Input:
== == ==

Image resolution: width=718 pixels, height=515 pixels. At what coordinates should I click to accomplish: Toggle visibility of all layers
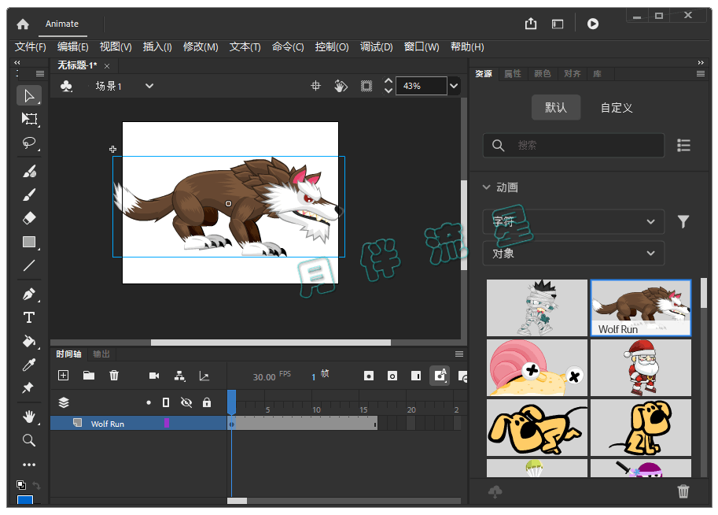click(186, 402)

== == ==

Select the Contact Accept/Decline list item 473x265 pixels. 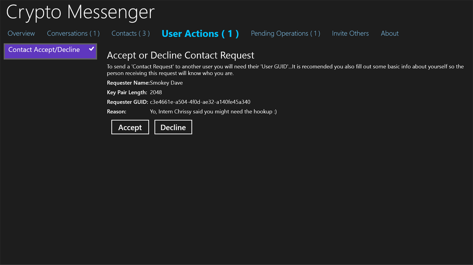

== == ==

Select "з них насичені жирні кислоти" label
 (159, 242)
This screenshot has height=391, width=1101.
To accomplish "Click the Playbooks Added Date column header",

== == ==

Going down the listing above, begin printing at the line with "This screenshot has height=391, width=1101." and finish with the line with "the Playbooks Added", exactly as they appear.

Finished exercise:
This screenshot has height=391, width=1101.
To accomplish "Click the Playbooks Added Date column header",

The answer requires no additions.